Ferraz y Miracle dudan de si el socialista mallorquín se presentará a las primarias nacionales o regionales. De momento, su libro ‘Socialismo XXI. La izquierda del futuro’ ya se puede reservar en Amazon. Sale el 21 de enero. Cuesta 18 euros

-“Oye, el Mesquida este, ¿lo intentará aquí (Madrid) o allí (Baleares)?” –me preguntan.

-“Pensé que vosotros (el aparato nacional dirigido por Rubalcaba, su ex jefe en el Ministerio de Interior) lo sabríais. Por lo que yo conozco, dijo que no lo decidiría hasta terminar su libro” –respondo.

-¿Su libro?

-Sí, algo del socialismo del futuro, de cómo deberíais funcionar.

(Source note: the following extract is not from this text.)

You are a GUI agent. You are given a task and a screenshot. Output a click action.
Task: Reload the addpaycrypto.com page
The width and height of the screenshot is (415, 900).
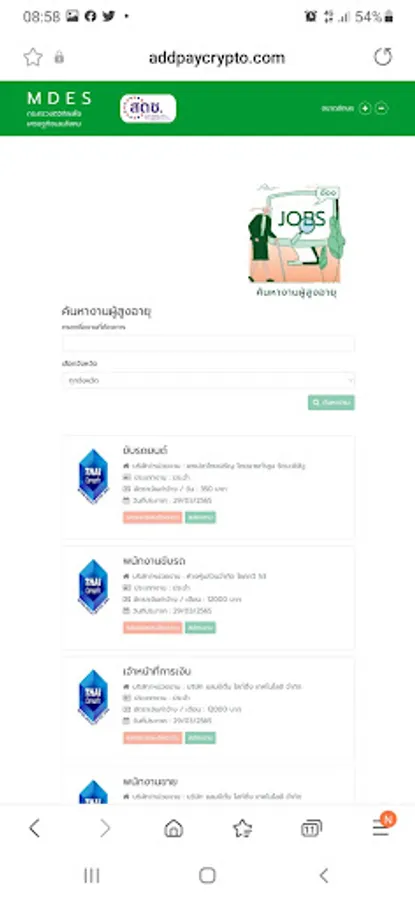click(383, 57)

-¡Uy! Ya le veo haciendo ronda por Intereconomía y todas las teles de la caverna.

Joan Mesquida, ex conseller de Economía de Antich y ex director general de la Policía y Guardia Civil de Zapatero, se parece a su hermano Antoni Mesquida, ex conseller de Sanidad de Bauzá, en una cosa sobre todas las demás: ambos son considerados en sus respectivos partidos como afines al contrario. “Joan era el más pepero del Govern progre y Antoni el más sociata del Govern facha”, decía hace unas semanas un analista político en una cafetería palmesana. La frase refleja el sentir que ambos hermanos dejan entre sus supuestos colegas de ideología.

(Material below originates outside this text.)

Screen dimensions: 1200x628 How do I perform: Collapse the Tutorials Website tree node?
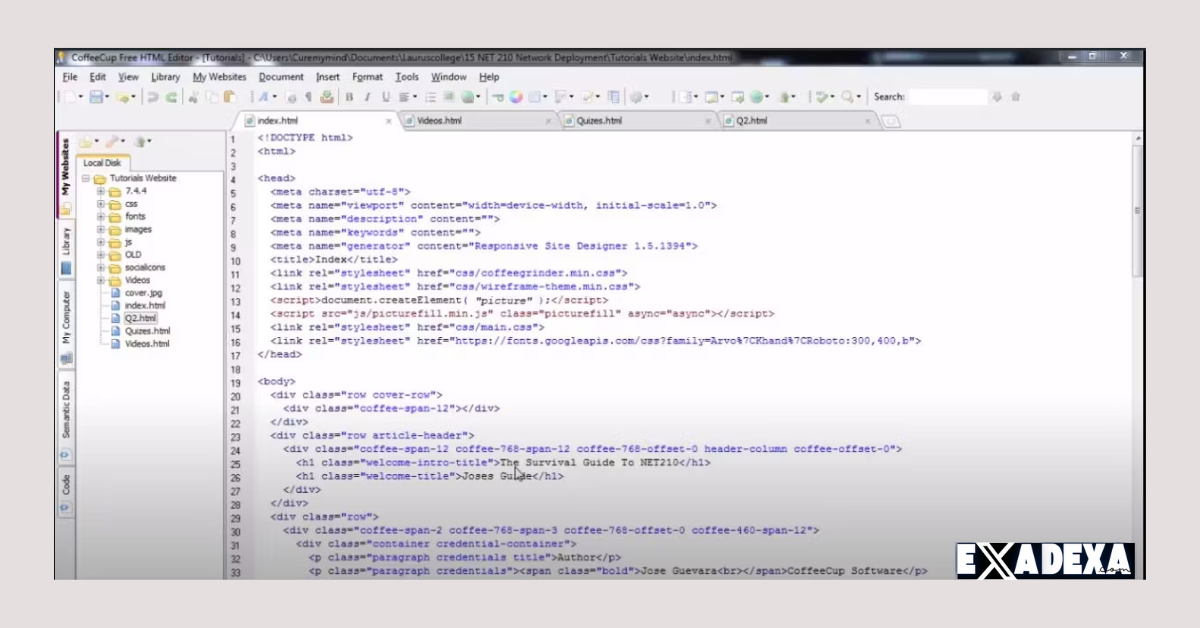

Desde que su gran valedor José Bono abdicó, Juan Mesquida ha quedado en tierra de nadie. Él, cuya madre demostró mayor poder de convocatoria pública que sus dos hijos (al menos en Mallorca), ha ignorado cuantas ofertas le han hecho desde las filas socialistas locales. Se dice que Calvo (ella lo niega) le ha ofrecido su apoyo para ser candidato de consenso a las primarias de Palma (difícil que en Ponent lo aceptaran, pero a la ex alcaldesa le vendría bien evitar la candidatura Mesquida al Consolat –dividiría el voto crítico con Armengol que Calvo pretende aglutinar-. También se habla de que la propia Francina le planteó hace año y medio un cargo de responsabilidad en el partido. Pero él prefiere mantener sus opciones despejadas, aunque eso pueda suponerle rebajar poco a poco sus opciones de liderar un proyecto en el futuro. Desde el despacho solitario en el Ayuntamiento de Calvià poca influencia se tiene, más allá de algún grito oído desde las televisiones conservadoras en Madrid. En el partido creen que eso le hace daño a todos, también a Mesquida, porque parece traicionar a las siglas al dar carnaza al adversario. Él lo ve como una tarea de debate público que regenera el partido.

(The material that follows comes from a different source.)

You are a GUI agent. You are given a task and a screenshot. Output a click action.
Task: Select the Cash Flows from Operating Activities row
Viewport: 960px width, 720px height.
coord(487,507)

En todo caso, resulta complicado creer que Juan Mesquida contentaría a las bases de un partido que ve en él un tono neoliberal que no agrada. No ayuda que el libro con el que sugiere la refundación de la izquierda venga publicado por Deusto, una editorial caracterizada por dar voz a figuras de la política (Solbes, Piqué o Bernanke en los últimos tiempos), pero vista como conservadora por los socialistas.

El propio editor desvela en la reseña del libro que Joan Mesquida “propone, en clave de programa electoral, un país en el que el ciudadano tenga, siempre, la última palabra”. La reseña también le nombra “heredero de la línea política marcada por José Bono”, es decir, patria e iglesia. El texto arranca con una pregunta: ¿Cómo se levanta un país al borde del colapso? Al parecer, Mesquida tiene la respuesta y ha decidido vendérsela a los ciudadanos y a su partido al razonable precio de 18 euros (más el envío) en Amazon a partir del 21 de enero, un día después de que en Baleares se aplique la ley de símbolos que permite poco más que la bandera balear y española en los edificios públicos (algo muy en la línea de lo que plantea Mesquida en el PSOE). De momento, si usted quiere saber cómo se levanta un país al borde del colapso tendrá que esperar unos días. La buena noticia es que ya puede reservar su ejemplar en preventa.

Habrán notado ustedes que nombramos indistintamente a Mesquida como Juan y como Joan. En el gobierno plurinacional de Zapatero era Joan. Hace unas semanas cuando presentó su plataforma alternativa para el PSOE era Juan. Mesquida no es como Carod Rovira. Su nombre sí suena distinto “aquí y en la China popular”.